# Work to complete
What you return should match the data below exactly, with every entry reproduced.

[Data extracts Boundary: Start]

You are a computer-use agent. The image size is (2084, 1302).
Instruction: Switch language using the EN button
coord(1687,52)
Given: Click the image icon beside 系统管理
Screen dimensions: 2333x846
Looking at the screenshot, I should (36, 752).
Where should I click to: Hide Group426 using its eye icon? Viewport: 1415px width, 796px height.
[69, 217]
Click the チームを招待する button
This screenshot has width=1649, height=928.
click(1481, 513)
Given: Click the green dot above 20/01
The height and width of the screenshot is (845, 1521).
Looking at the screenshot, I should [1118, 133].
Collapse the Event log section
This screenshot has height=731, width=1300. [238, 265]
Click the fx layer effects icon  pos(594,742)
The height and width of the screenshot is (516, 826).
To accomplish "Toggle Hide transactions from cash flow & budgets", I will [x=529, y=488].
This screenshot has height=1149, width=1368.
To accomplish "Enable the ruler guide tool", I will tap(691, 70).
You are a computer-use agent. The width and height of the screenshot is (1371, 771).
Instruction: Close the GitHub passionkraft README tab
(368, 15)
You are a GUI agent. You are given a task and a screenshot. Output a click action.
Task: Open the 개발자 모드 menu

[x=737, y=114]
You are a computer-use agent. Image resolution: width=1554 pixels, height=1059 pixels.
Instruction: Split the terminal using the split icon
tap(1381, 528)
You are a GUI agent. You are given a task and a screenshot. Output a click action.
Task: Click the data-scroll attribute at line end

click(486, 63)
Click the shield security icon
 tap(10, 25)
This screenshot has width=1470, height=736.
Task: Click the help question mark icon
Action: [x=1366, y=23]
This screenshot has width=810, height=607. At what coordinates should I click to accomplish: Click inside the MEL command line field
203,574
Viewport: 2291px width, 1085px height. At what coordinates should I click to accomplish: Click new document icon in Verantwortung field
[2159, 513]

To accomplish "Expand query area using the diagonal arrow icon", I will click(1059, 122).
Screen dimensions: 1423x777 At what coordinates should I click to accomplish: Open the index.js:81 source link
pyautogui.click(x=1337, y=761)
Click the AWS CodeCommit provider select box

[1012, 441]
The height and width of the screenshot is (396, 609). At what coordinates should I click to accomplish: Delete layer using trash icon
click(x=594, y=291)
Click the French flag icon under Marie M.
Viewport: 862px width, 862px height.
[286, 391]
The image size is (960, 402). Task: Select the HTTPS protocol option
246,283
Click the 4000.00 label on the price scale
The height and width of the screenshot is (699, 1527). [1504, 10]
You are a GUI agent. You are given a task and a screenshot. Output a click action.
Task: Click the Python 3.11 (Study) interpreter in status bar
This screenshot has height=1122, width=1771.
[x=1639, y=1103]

[Data extracts Boundary: End]

# Solved exercise
You are a computer-use agent. The image size is (2084, 1302).
Instruction: Switch language using the EN button
coord(1687,52)
Given: Click the image icon beside 系统管理
Screen dimensions: 2333x846
Looking at the screenshot, I should (36, 752).
Where should I click to: Hide Group426 using its eye icon? Viewport: 1415px width, 796px height.
[69, 217]
Click the チームを招待する button
This screenshot has width=1649, height=928.
click(1481, 513)
Given: Click the green dot above 20/01
The height and width of the screenshot is (845, 1521).
Looking at the screenshot, I should [1118, 133].
Collapse the Event log section
This screenshot has height=731, width=1300. [238, 265]
Click the fx layer effects icon  pos(594,742)
The height and width of the screenshot is (516, 826).
To accomplish "Toggle Hide transactions from cash flow & budgets", I will [x=529, y=488].
This screenshot has height=1149, width=1368.
To accomplish "Enable the ruler guide tool", I will tap(691, 70).
You are a computer-use agent. The width and height of the screenshot is (1371, 771).
Instruction: Close the GitHub passionkraft README tab
(368, 15)
You are a GUI agent. You are given a task and a screenshot. Output a click action.
Task: Open the 개발자 모드 menu

[x=737, y=114]
You are a computer-use agent. Image resolution: width=1554 pixels, height=1059 pixels.
Instruction: Split the terminal using the split icon
tap(1381, 528)
You are a GUI agent. You are given a task and a screenshot. Output a click action.
Task: Click the data-scroll attribute at line end

click(486, 63)
Click the shield security icon
 tap(10, 25)
This screenshot has width=1470, height=736.
Task: Click the help question mark icon
Action: [x=1366, y=23]
This screenshot has width=810, height=607. At what coordinates should I click to accomplish: Click inside the MEL command line field
203,574
Viewport: 2291px width, 1085px height. At what coordinates should I click to accomplish: Click new document icon in Verantwortung field
[2159, 513]

To accomplish "Expand query area using the diagonal arrow icon", I will click(1059, 122).
Screen dimensions: 1423x777 At what coordinates should I click to accomplish: Open the index.js:81 source link
pyautogui.click(x=1337, y=761)
Click the AWS CodeCommit provider select box

[1012, 441]
The height and width of the screenshot is (396, 609). At what coordinates should I click to accomplish: Delete layer using trash icon
click(x=594, y=291)
Click the French flag icon under Marie M.
Viewport: 862px width, 862px height.
[286, 391]
The image size is (960, 402). Task: Select the HTTPS protocol option
246,283
Click the 4000.00 label on the price scale
The height and width of the screenshot is (699, 1527). [1504, 10]
You are a GUI agent. You are given a task and a screenshot. Output a click action.
Task: Click the Python 3.11 (Study) interpreter in status bar
This screenshot has height=1122, width=1771.
[x=1639, y=1103]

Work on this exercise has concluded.